The Prime Minister made reference to the inequality of voters in two constituencies in Nevis, a similar amount in St. Kitts and stressed that they should be rectified as demanded by the Constitution.
“Imagine, Nevis 10 has just over 2000 voters but Nevis Nine has over 5000 voters. How can this be good for either the candidates or representatives, or the people of Nevis? These numbers should be reflective of the number of persons who are living within the constituency. St. Kitts Five has about 2500 voters but St. Kitts Eight has more than 6000 voters. Does anyone really think that this is right? I don’t think so, because the numbers in a constituency should be reflective of the number of persons living within the constituency, and we believe that they should be as equal as possible. Clearly, these inequalities need to be fixed.

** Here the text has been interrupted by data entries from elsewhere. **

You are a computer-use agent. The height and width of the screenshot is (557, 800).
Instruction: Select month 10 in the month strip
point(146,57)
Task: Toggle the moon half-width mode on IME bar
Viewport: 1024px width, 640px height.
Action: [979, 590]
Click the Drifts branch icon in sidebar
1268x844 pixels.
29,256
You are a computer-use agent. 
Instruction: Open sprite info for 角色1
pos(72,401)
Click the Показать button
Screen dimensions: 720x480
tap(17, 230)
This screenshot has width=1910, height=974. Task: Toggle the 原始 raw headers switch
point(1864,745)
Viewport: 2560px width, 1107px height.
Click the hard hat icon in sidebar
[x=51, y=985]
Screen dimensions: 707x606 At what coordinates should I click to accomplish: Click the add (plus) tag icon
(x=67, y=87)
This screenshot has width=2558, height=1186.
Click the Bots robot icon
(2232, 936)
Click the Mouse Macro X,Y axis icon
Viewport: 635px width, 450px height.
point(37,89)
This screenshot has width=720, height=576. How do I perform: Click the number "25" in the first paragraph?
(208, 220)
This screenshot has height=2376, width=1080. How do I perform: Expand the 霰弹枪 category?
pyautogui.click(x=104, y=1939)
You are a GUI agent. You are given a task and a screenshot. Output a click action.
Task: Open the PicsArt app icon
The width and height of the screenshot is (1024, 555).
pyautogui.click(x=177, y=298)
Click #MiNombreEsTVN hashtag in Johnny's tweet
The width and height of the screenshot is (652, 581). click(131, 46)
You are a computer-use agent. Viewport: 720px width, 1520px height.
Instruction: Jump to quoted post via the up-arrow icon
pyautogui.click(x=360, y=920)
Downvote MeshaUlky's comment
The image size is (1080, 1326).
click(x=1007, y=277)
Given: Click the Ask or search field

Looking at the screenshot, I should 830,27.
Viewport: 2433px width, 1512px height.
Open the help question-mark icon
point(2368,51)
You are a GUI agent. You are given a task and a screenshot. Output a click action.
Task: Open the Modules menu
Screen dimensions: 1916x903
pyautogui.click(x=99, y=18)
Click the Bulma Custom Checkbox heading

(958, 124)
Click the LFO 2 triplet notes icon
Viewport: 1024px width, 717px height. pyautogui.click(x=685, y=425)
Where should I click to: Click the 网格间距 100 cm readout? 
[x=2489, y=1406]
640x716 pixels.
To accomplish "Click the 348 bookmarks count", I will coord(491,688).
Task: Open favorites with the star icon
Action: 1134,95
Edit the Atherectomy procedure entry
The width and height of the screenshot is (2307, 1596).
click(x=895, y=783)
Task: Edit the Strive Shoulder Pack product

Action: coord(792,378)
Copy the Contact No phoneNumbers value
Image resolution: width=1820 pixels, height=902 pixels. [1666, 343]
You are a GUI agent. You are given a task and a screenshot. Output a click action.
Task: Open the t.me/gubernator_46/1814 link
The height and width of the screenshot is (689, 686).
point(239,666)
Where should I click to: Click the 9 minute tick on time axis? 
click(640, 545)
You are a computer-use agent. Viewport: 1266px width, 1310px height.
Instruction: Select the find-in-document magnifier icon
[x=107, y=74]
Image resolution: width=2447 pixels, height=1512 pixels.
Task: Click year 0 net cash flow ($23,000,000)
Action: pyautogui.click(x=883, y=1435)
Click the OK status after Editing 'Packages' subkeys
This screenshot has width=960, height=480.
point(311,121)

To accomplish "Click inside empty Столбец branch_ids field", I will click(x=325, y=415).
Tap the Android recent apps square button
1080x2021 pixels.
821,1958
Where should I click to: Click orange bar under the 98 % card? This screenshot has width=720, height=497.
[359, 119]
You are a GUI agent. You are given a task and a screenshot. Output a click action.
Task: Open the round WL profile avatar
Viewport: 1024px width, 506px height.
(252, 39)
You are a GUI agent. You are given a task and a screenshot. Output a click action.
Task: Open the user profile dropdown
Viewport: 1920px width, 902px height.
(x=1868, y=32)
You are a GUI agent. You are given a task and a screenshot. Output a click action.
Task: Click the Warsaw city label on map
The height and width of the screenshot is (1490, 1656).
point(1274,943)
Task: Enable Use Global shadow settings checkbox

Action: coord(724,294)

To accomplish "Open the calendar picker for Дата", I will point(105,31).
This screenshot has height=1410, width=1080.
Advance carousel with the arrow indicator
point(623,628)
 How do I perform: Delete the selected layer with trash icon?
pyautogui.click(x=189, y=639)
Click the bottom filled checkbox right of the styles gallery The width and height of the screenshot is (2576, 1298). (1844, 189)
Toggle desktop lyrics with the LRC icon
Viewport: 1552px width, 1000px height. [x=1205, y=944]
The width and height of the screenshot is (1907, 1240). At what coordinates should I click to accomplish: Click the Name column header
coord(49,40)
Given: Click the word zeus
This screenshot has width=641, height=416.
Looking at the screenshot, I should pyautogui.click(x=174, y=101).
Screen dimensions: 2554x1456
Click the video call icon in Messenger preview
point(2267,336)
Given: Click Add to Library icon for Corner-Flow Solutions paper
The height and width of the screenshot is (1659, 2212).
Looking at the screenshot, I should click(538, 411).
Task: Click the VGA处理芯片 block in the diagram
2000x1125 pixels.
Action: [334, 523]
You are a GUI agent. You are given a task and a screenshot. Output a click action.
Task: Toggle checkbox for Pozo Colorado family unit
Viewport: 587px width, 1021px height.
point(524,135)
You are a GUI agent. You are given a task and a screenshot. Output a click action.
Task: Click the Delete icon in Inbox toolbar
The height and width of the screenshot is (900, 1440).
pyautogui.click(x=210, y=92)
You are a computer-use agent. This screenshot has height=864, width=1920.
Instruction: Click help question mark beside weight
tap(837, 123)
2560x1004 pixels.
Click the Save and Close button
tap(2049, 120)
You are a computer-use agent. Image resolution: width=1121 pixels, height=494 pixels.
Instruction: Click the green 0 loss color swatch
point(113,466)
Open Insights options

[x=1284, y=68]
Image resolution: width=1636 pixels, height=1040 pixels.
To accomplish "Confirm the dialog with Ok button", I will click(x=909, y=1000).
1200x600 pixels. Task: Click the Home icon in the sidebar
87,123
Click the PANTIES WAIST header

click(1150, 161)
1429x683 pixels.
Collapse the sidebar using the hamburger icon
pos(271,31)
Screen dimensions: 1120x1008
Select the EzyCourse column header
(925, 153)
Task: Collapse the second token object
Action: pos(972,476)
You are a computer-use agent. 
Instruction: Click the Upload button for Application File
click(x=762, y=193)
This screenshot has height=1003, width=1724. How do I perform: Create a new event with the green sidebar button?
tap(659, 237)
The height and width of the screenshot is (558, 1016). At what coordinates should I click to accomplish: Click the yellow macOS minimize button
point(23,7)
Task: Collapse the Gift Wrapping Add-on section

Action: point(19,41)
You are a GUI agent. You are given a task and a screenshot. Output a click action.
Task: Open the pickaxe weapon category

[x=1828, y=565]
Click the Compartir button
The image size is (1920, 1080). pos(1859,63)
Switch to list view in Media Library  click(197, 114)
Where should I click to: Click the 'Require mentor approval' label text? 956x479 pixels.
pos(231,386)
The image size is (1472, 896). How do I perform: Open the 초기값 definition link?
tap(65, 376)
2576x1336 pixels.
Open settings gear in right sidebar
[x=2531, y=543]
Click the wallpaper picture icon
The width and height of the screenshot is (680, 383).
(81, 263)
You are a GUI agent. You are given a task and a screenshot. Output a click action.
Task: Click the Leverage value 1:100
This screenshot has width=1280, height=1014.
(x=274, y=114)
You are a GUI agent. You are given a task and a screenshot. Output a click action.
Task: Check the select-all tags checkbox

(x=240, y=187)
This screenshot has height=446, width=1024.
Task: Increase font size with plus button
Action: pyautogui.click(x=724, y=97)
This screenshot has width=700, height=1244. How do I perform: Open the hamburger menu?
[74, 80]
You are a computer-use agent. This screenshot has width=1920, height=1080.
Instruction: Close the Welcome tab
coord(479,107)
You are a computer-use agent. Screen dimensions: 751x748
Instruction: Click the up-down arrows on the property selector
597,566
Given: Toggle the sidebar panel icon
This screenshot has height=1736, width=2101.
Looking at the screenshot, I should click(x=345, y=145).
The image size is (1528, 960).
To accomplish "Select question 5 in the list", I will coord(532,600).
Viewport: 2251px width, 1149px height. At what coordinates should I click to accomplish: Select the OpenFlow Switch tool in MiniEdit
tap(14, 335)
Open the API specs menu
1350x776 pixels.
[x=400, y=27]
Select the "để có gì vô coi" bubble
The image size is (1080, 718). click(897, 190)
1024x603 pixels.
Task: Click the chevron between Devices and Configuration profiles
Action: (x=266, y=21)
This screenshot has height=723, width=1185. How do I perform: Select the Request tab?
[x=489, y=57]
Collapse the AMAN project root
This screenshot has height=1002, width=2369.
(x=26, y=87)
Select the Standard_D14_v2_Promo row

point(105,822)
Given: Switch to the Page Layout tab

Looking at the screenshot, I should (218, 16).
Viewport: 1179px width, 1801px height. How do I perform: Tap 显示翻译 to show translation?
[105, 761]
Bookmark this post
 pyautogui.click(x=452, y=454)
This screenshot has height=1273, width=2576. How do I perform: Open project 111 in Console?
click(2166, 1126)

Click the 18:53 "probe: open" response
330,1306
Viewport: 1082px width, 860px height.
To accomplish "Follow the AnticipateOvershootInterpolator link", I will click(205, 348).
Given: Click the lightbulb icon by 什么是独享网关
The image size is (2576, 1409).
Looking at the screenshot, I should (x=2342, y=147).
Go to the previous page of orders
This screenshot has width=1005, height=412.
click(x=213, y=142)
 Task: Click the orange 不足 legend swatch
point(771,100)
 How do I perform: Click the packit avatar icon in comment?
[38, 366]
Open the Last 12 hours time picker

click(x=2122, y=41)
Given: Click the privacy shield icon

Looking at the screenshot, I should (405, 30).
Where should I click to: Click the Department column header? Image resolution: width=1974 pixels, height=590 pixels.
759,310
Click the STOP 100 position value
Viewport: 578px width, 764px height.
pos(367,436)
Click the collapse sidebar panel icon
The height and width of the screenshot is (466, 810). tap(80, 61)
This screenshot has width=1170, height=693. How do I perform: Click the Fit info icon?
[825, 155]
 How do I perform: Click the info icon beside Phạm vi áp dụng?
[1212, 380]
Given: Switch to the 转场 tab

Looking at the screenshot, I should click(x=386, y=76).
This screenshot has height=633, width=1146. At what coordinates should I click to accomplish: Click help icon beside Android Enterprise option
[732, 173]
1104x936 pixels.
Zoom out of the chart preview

“The Constitution demands it, international elections observers have urged it, and it will be remembered that we attempted to fix this before the 2010 Election but the Opposition took the matter to court to stop us from doing so.”
Dr. Douglas said his government, together with the Opposition, began working to fix the boundaries since in 2012 when the Constituency Boundaries Commission was establish
“Long before our constitutionally-mandated 2515 Elections, we began working in earnest to do whatever would be required to fix the Federation’s boundaries. And we did this, as I said, in cooperation with the Opposition as required by the Constitution. As a matter of fact, in order to ensure that this process would go smoothly for the good of the entire Federation, we began working with the Opposition not this year, not last year, but well in advance of the constitutionally-mandated 2015 deadline for elections.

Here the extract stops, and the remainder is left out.